C13.02: Our evolving atmosphere

Cards (10)

  • Algae and plants decreased the percentage of carbon dioxide in the early atmosphere by photosynthesis
  • Carbon dioxide (and water) is taken in by plants and converted to glucose and oxygen in photosynthesis. The carbon in glucose is can then end up in new plant material. When animals eat the plants, some of this carbon is transferred to animal tissues, including their skeletons and shells.

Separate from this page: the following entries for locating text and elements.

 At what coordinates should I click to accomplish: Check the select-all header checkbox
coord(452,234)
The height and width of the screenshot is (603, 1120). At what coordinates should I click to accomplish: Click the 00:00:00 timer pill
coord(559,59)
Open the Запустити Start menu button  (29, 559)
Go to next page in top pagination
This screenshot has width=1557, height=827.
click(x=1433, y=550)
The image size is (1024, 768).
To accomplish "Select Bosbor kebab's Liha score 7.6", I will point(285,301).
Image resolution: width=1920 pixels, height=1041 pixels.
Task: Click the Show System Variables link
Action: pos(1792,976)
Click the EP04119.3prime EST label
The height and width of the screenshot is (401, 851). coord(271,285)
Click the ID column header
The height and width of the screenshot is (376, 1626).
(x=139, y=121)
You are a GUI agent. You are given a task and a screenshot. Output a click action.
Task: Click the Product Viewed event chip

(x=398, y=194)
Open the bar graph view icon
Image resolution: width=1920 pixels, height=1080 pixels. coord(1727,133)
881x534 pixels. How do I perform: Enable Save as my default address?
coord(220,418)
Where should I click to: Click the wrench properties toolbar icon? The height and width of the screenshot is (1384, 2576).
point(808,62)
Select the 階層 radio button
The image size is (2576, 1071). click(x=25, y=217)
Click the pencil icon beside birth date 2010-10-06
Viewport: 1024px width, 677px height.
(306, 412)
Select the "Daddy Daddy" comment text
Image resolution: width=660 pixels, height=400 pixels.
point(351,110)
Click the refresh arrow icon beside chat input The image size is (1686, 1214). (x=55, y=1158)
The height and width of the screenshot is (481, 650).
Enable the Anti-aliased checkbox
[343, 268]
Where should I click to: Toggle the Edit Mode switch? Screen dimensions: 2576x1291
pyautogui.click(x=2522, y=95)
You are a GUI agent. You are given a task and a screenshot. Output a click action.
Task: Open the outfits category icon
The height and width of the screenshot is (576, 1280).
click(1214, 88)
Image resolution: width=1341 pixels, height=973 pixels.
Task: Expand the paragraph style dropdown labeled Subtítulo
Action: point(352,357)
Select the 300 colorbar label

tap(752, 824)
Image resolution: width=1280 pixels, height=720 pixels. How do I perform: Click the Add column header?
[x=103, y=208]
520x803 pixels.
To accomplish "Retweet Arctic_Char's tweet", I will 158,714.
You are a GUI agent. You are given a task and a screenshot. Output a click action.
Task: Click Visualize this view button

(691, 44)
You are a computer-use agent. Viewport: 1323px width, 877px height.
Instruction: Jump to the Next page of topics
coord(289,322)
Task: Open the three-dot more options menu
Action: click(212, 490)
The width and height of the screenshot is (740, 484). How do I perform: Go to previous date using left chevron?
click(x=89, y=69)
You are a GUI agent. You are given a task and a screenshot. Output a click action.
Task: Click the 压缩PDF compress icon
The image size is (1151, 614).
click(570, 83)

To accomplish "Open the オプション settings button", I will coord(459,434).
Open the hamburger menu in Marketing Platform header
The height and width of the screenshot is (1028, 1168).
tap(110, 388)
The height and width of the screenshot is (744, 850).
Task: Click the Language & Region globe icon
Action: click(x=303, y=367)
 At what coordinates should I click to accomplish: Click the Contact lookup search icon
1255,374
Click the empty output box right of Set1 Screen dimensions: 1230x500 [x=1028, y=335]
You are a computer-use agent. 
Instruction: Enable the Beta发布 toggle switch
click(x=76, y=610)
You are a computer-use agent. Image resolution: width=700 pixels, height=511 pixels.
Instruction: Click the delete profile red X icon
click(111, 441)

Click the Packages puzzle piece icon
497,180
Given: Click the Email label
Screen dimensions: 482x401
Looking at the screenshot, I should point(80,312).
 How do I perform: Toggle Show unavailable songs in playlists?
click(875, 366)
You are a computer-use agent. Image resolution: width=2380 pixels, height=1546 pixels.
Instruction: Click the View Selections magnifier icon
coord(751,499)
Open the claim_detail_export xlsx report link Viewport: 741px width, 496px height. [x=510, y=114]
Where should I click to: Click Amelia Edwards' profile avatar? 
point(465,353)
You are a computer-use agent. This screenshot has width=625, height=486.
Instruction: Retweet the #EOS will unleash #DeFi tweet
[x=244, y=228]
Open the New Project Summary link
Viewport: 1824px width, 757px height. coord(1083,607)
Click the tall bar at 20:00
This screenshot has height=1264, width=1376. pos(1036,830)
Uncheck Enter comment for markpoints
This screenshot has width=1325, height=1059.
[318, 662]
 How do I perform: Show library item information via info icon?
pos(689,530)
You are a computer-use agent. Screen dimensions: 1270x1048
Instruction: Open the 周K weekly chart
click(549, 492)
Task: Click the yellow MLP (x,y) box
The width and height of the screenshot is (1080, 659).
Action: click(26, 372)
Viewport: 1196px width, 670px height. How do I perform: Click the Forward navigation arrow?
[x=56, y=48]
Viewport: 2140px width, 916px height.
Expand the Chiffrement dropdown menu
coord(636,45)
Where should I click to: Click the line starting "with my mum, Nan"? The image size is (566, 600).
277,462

    Over millions of years, the skeletons and shells of marine organisms built up at the bottom of oceans. They became covered with layers of fine sediment. Under the pressure, eventually the deposits formed sedimentary carbonate rocks such as limestone. A lot of the atmospheric carbon was decreased this way.
  • Some of the remains of ancient living things were crushed by large-scale movements of the Earth and were heated within the Earth's crust over long periods of time. They formed the fossil fuels coal, crude oil, and natural gas.
  • Coal is classed as a sedimentary rock, and was formed from thick deposits of plant material, such as ancient trees and ferns. When the plants died in swamps, they were buried, in the absence of oxygen, and compressed over millions of years.
  • Crude oil and natural gas were formed from the remains of plankton deposited in muds on the seabed. These remains were covered by sediments that became layers of rock when compressed over millions of years. The crude oil and natural gas formed is found trapped beneath these layers of rock.
  • Carbon dioxide was also removed from the early atmosphere by dissolving in the water of the oceans. It reacted, for example, with metal oxides, and made insoluble carbonate compounds. These fell to the seabed as sediments and helped to form more carbonate rocks.
  • Volcanoes also produced nitrogen gas, which gradually built up in the early atmosphere, and there may have been small proportions of methane and ammonia gases.
  • Any methane and ammonia found in Earth's early atmosphere reacted with the oxygen formed by the evolving algae and plants. This removed the methane and ammonia from the atmosphere. However, the levels of Nitrogen gas in the atmosphere could build up as nitrogen is a very unreactive gas.
  • By 200 millions years ago, the proportion of gases in the Earth's atmosphere had stabilised.
  • About 78% of the atmosphere today is nitrogen. About 21% is oxygen and 0.04% is caron dioxide. All the noble gases are found in air, with argon, the most abundant at 0.9%.